What you will do — Copy the records word for word, omitting all pictures.
- - - - -
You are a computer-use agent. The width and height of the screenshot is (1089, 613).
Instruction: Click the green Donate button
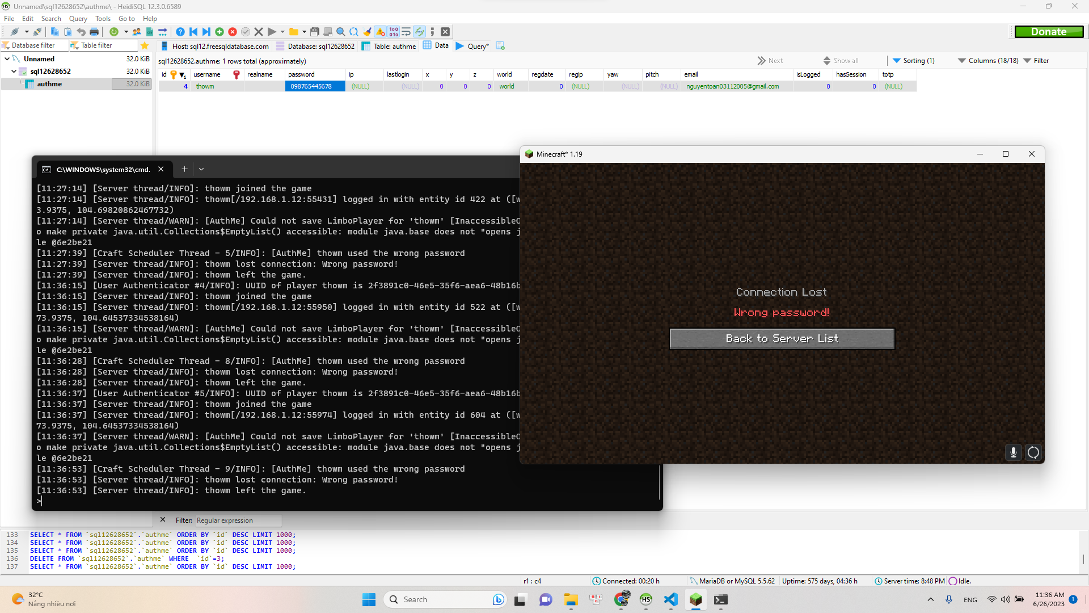[x=1048, y=32]
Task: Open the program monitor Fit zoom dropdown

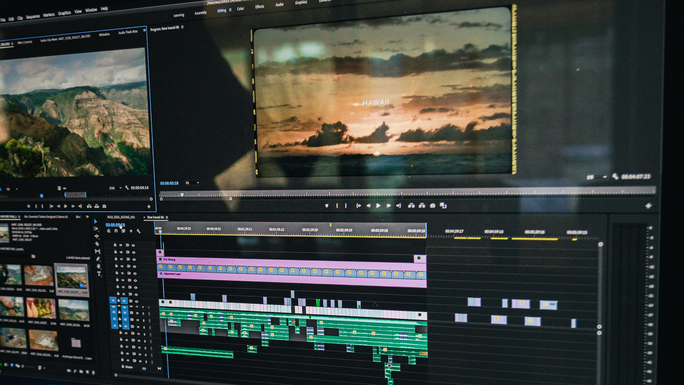Action: point(192,183)
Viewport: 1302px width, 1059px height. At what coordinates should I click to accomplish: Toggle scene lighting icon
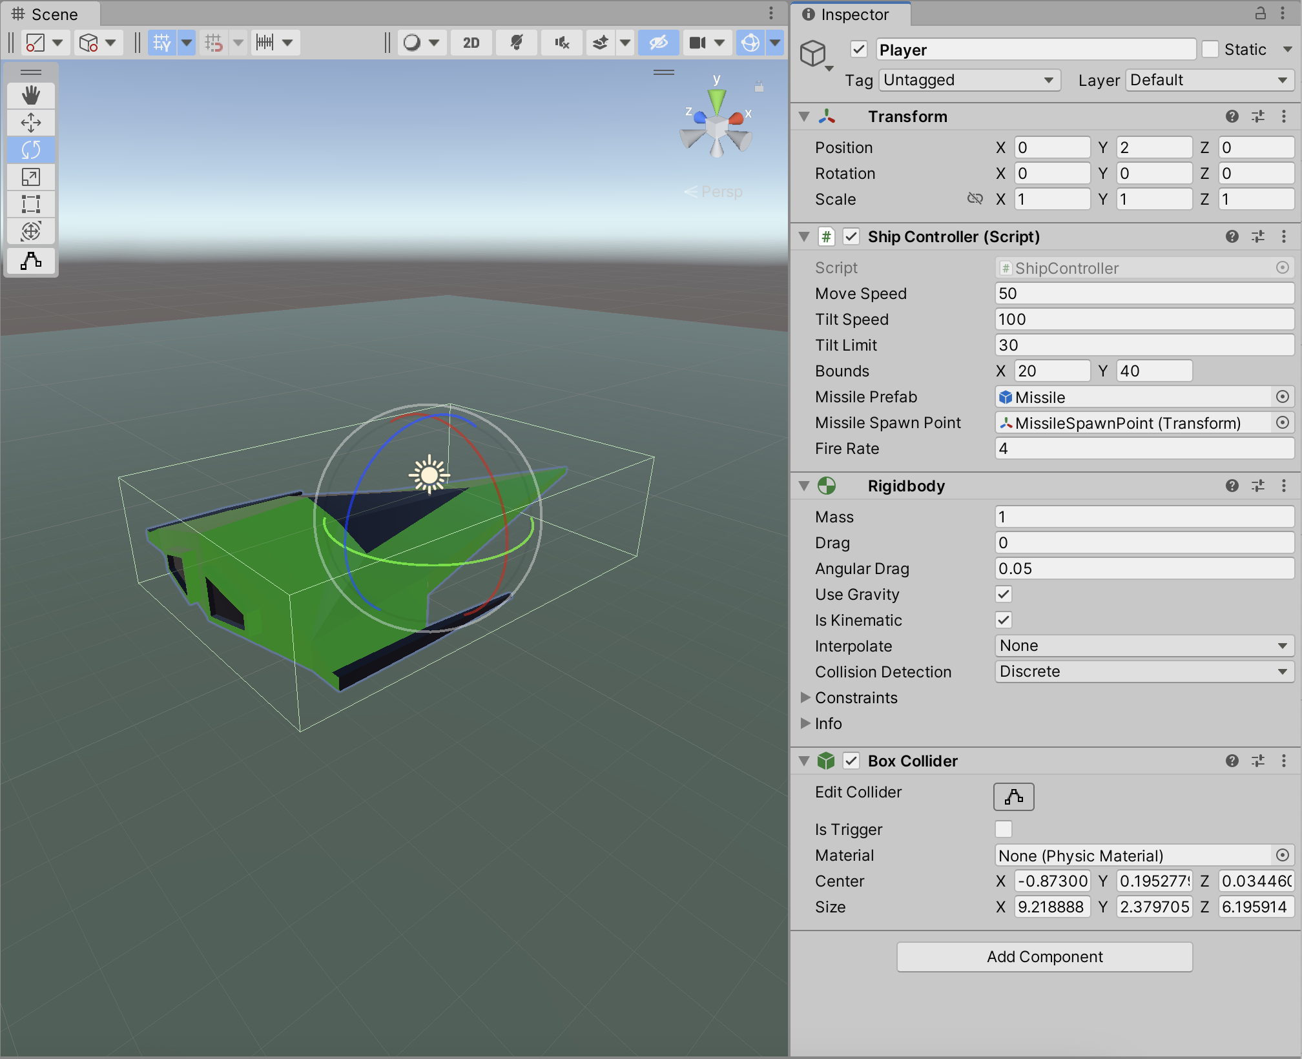point(516,43)
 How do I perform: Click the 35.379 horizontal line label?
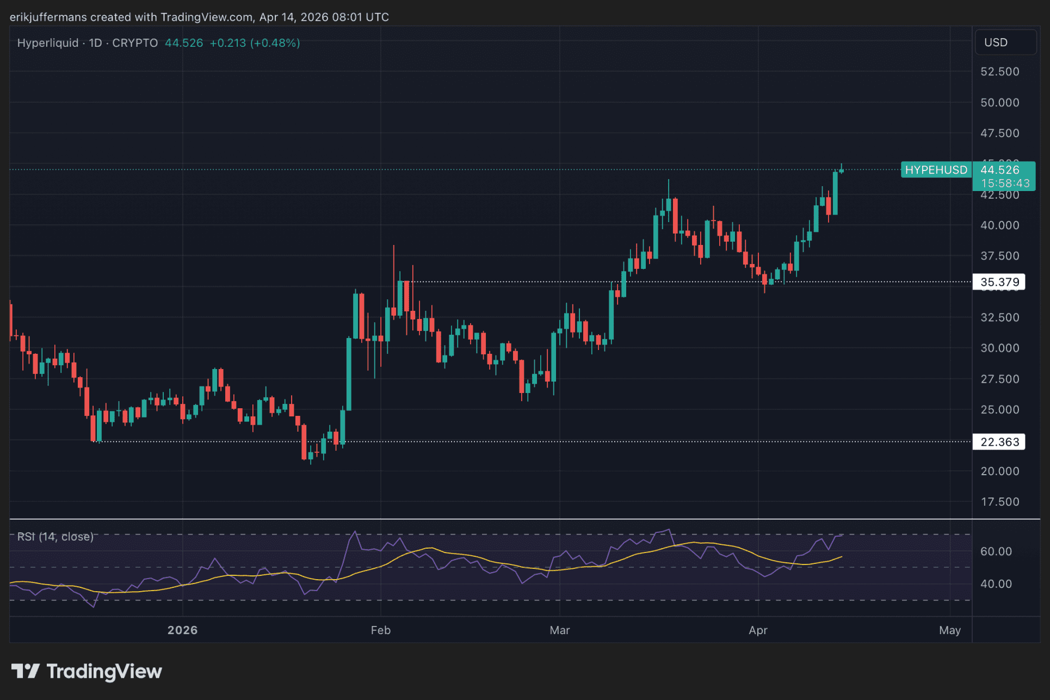pos(999,282)
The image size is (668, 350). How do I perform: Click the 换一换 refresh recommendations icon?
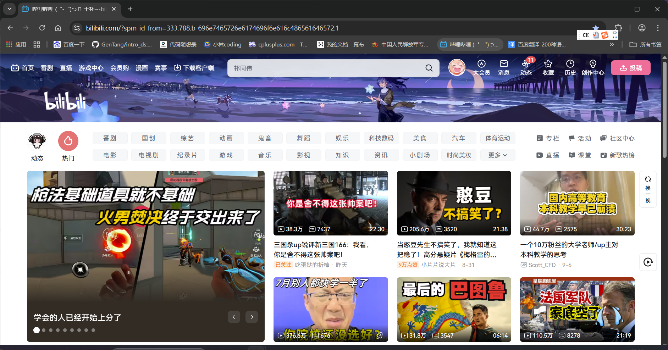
- - - - -
Response area —
You are a computer-use agent. The width and height of the screenshot is (1089, 613).
Instruction: Click the green Donate button
[x=1048, y=32]
Task: Open the program monitor Fit zoom dropdown

Action: point(192,183)
Viewport: 1302px width, 1059px height. At what coordinates should I click to accomplish: Toggle scene lighting icon
point(516,43)
 How do I perform: Click the 35.379 horizontal line label?
pos(999,282)
The image size is (668, 350). How do I perform: Click the 换一换 refresh recommendations icon?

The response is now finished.